September 12, 2016

Health Options Foreclosed: How the FDA Denies Americans the Benefits of Medical Research

Summary

The FDA has kept tremendous scientific breakthroughs from being used to treat US patients by denying or holding up premarket approval for new technologies. This has led some medical manufacturers to set up shop overseas and has encouraged medical tourism among patients.

The desire to live longer, healthier lives has been a driving force throughout human history. New technology in this century offers the potential for many people to achieve both parts of this desire—by detecting diseases before symptoms begin, being treated or cured by individually targeted drugs, and using 3-D–printed medical devices such as hands and organs. But major medical innovations hit major roadblocks when they reach the Food and Drug Administration (FDA) for premarket approval, where institutional risk aversion is impeding the availability of new treatments and procedures.

A new study for the Mercatus Center at George Mason University explains how the FDA’s inability to keep up deprives Americans of health options that could result in longer lives and greater quality of life. The study urges policymakers to reform the FDA in favor of more innovation, allowing market forces to monitor risks and minimize harm.

KEY FINDINGS

The FDA’s static structure is not aligned with dynamic changes in research and technology, and is not designed to confront current and future public health challenges. In fact, the FDA owes much of its power to reactions following significant events in the market. For instance, hype related to Upton Sinclair’s The Jungle, a nightmarish exposé of the meatpacking industry, contributed to the passage of the 1906 Food and Drug Act. This law required truth in labeling and laid the foundations for the FDA.

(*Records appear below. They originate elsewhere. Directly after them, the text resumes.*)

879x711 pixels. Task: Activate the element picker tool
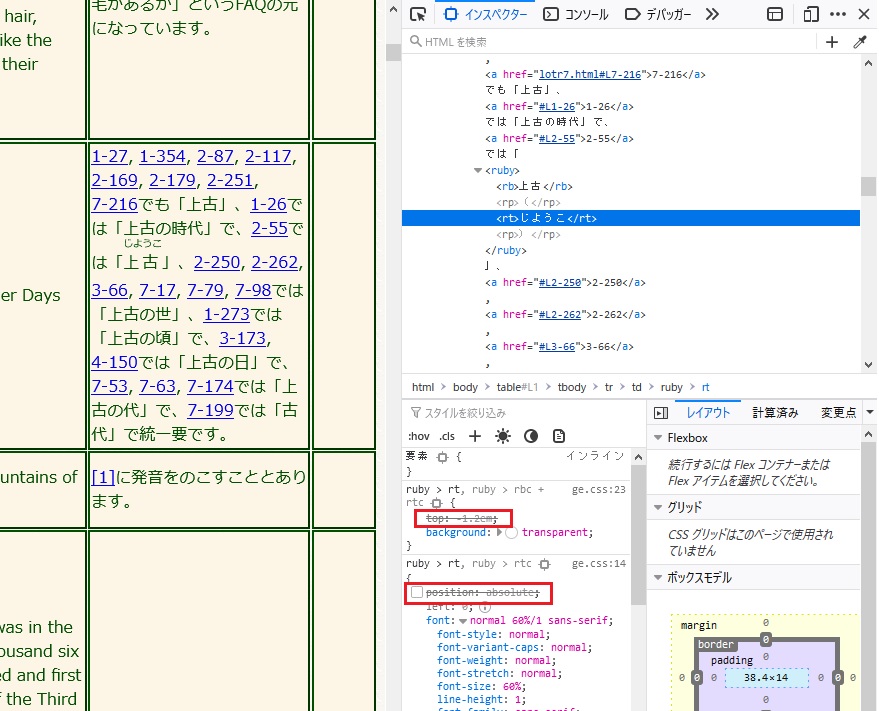pos(418,14)
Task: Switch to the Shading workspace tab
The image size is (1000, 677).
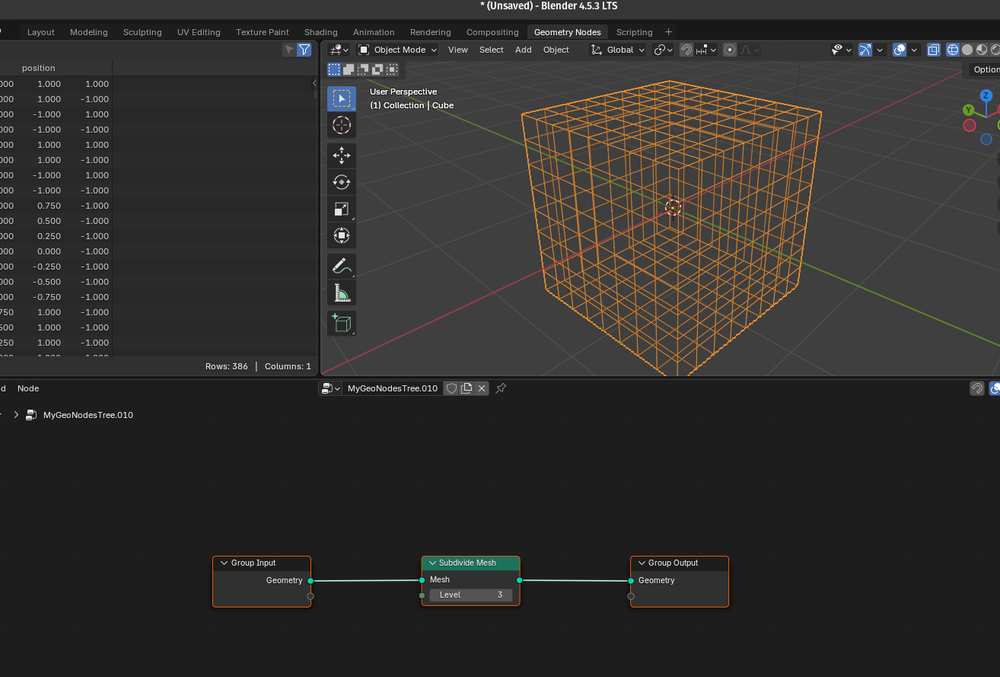Action: coord(320,31)
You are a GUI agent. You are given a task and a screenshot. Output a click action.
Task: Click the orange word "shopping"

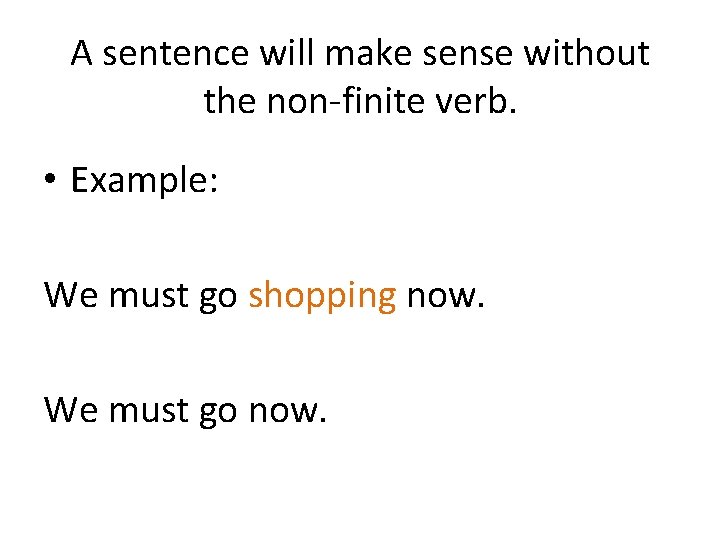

The FDA has kept tremendous scientific breakthroughs from being used to treat US patients by denying or holding up premarket approval for new technologies. This has led some medical manufacturers to set up shop overseas and has encouraged medical tourism among patients.

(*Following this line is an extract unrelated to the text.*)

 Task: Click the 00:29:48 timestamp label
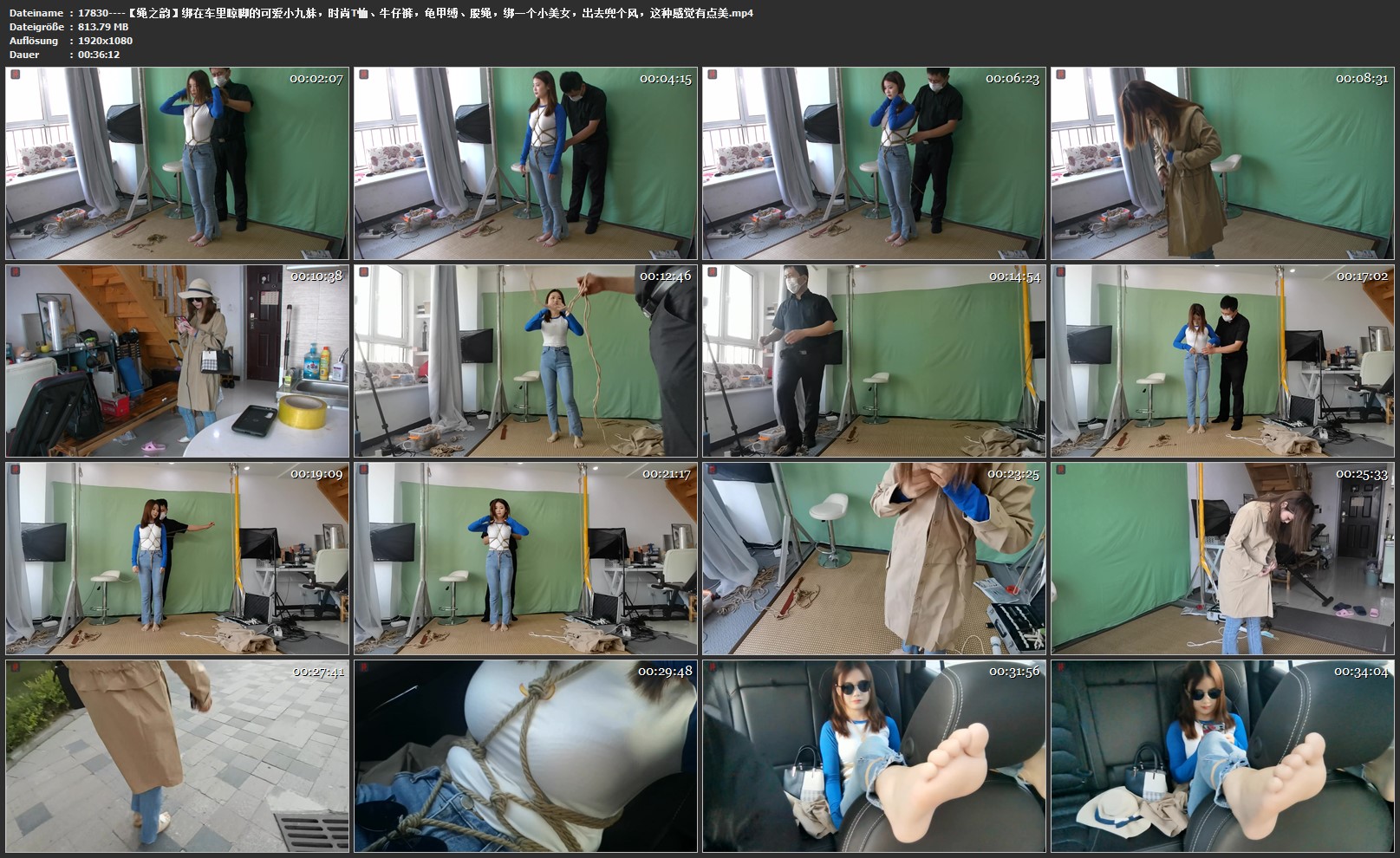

  • Cellular therapy. Cultured stem cell therapies offer nonsurgical treatment options for orthopedic conditions and provide the potential to treat neurodegenerative conditions such as ALS (amyotrophic lateral sclerosis), multiple sclerosis, and Parkinson’s disease. But the FDA has not approved a single one of these treatments in 15 years.
  • Big data and the Internet. The company 23andMe used to offer $99 genetic testing kits that analyzed 600,000 genetic markers for ancestry, drug responsiveness, and predispositions to more than 90 medical conditions. The FDA intervened in 2013 amid fears consumers would respond to results by requesting unnecessary medical tests and life-changing procedures. Though the FDA has approved a limited set of 23andMe’s services, the company is still barred from providing many of the tests it used to offer, ruining an opportunity to gather more genetic data for research.
  • Synthetic biology. Treating US patients for diabetic foot ulcers costs $9 billion to $13 billion each year. Yet a treatment developed in Cuba, which has shown great promise for 165,000 patients in 26 countries, is not allowed in the United States because of the Cuba trade embargo and the costly FDA trial process. Similarly, antiaging therapies that may reverse organ system degeneration and effectively treat Alzheimer’s disease face expenses of $1 billion or more in the FDA clinical trial process.

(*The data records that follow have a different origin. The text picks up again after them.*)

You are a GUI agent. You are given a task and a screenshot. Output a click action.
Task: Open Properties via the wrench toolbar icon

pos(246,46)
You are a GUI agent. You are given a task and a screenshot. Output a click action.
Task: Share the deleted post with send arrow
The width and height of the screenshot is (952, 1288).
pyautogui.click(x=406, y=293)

The FDA’s focus has shifted from ensuring that the public has complete and accurate information about drugs to exercising strict regulatory oversight of their manufacture and use. At the same time, the world itself has changed while the FDA has failed to keep up: science is poised to make rapid improvements to both human health and human longevity that were not possible in the 20th century. More data is now available to patients, physicians, and insurers than ever before, which means that unsafe or ineffective products and their makers face the rigor of market rejection and judicial remedies.

Legislative efforts that make only small changes to the regulatory system, while granting the FDA new authority, will not solve the problems with the FDA. This approach continues to reinforce the old model that puts the FDA at the center of medical product innovation.

Costs of missed opportunities are ignored. The FDA’s restrictive regulatory policy itself is not risk free. Real harm can result from severely limiting patients’ access to innovative treatments and hindering medical discovery.

CONCLUSION AND POLICY IMPLICATIONS

The FDA’s multiple and expensive requirements prevent Americans from accessing the best possible treatments—cultured stem cell therapies, diabetic ulcer medications, genetic tests, and antiaging drugs, to name a few. Americans should not be denied the potential to improve their life expectancy and quality of life. We need new ways to get new treatments to market while protecting patients from dangerous treatments. The medical treatment approval system should rely on premarket middlemen—private approval bodies similar to Underwriters Laboratories and Good Housekeeping in other industries; postmarket consumer monitoring by patients, physicians, and insurers; and the tort system—to enable lifesaving treatments to reach Americans more quickly.